Add precompile statements #203

lkdvos · 2025-02-27T15:56:14Z

This PR is an attempt to fix some compilation time issues, as brought up by @amilsted.
The problem is the functions attached in this file

Current status

(v5.1.3)

Code Loading + Precompilation

❯ julia --project -e '@time using TensorOperations'
  0.016875 seconds (32.41 k allocations: 2.502 MiB)
  
❯ julia --project -e '@time Base.compilecache(Base.identify_package("TensorOperations"))'
  0.660362 seconds (18.10 k allocations: 1.061 MiB, 0.71% compilation time)

TTFX

❯ julia --project -e 'include("to_dense.jl"); @time to_dense_ncon(M, L, R)'
 17.228799 seconds (90.38 M allocations: 4.563 GiB, 2.30% gc time, 99.99% compilation time)
 
❯ julia --project -e 'include("to_dense.jl"); @time to_dense_tensor(M, L, R)'
 16.379553 seconds (80.78 M allocations: 4.093 GiB, 2.19% gc time, 100.00% compilation time)

Performance

❯ julia --project -e 'include("to_dense.jl"); using BenchmarkTools; @btime to_dense_ncon(M, L, R)'
  112.833 μs (825 allocations: 437.98 KiB)

❯ julia --project -e 'include("to_dense.jl"); using BenchmarkTools; @btime to_dense_tensor(M, L, R)'
  65.416 μs (56 allocations: 408.83 KiB)

Precompilation

After investigating, there are several possible improvements.
Given that there does not seem to be any type instability issues, and I couldn't spot any obvious problems, I figured that this is partially just because we really do want to specialize quite a bit, assuming that TensorOperations is an important performance bottleneck.
Therefore, I started out by simply adding precompile statements:

This PR: adding precompilation

Code Loading + Precompilation

❯ julia --project -e '@time using TensorOperations'
  0.823528 seconds (689.87 k allocations: 68.223 MiB, 7.65% gc time)
  
❯ julia --project -e '@time Base.compilecache(Base.identify_package("TensorOperations"))'
137.465629 seconds (17.85 k allocations: 1.048 MiB, 0.00% compilation time)

TTFX

❯ julia --project -e 'include("to_dense.jl"); @time to_dense_ncon(M, L, R)'
  0.963772 seconds (8.88 M allocations: 444.266 MiB, 4.24% gc time, 99.87% compilation time)
 
❯ julia --project -e 'include("to_dense.jl"); @time to_dense_tensor(M, L, R)'
  0.059043 seconds (264.73 k allocations: 13.633 MiB, 99.53% compilation time)

Performance

❯ julia --project -e 'include("to_dense.jl"); using BenchmarkTools; @btime to_dense_ncon(M, L, R)'
  114.541 μs (825 allocations: 437.98 KiB)

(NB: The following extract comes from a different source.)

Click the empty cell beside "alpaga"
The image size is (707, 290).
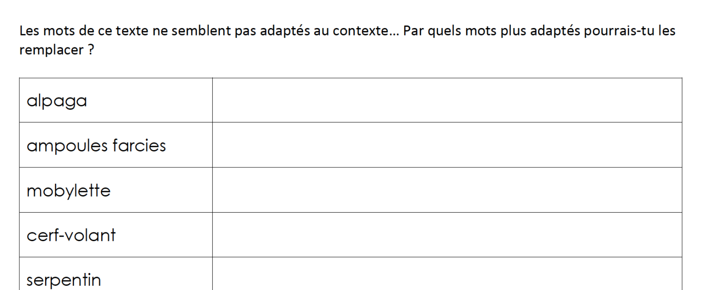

❯ julia --project -e 'include("to_dense.jl"); using BenchmarkTools; @btime to_dense_tensor(M, L, R)'
  60.792 μs (56 allocations: 408.83 KiB)

The good: TTFX is negligible and the performance seems unaffected!
The bad: precompilation time now takes ~140 seconds...

Standardization

Because this package often forms the important part of code for performance, this might be acceptable, but we can improve by standardizing some of the types in StridedViews, see this PR.
The precompile time is now at ~40 seconds, while TTFX is still good and performance is mostly unchanged. Interestingly though, that StridedView approach does require an additional allocation (reshape seems to cause this?), of which I'm unsure if we can get rid of it.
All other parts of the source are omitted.